Here is the link to archive.is .
It shows the two versions of the document with date. Spread the link far and wide. Use it to show people that censorship around pizzagate is real. We are not talking about an unknown alternative news website. We are not talking about alleged Russian propaganda or conspiracy theorists having hallucinations and writing outrageous slander that needs to be removed. We are talking about the New York Time making an article about the investigation of a pedophile ring, keeping it online two weeks, and then removing it, probably following external pressures.

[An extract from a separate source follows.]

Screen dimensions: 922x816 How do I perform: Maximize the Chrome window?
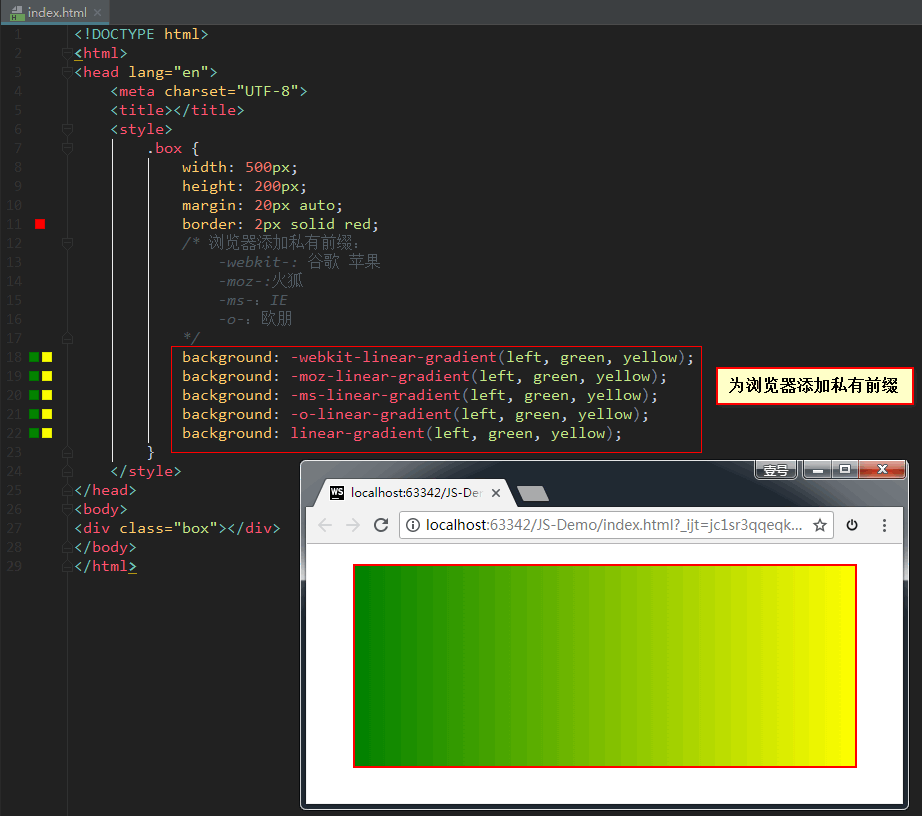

This doesn't prove that #pizzagate is real. But that proves that the elite and MSM are afraid of #pizzagate, so afraid that they are trying to eliminate every traces of elite-related pedophilia scandals, even at the risk of being accused of violating the first amendment. Which strongly suggests that what they are trying to hide is much worse than that, and that they would probably consider themselves content if all that they got charged with was the violation of the first amendment. And that thing they are trying to hide is ... that #pizzagate is real. That's the only logical conclusion, and I expect that this time around, people have seen enough censorship going on and will make the leap forward.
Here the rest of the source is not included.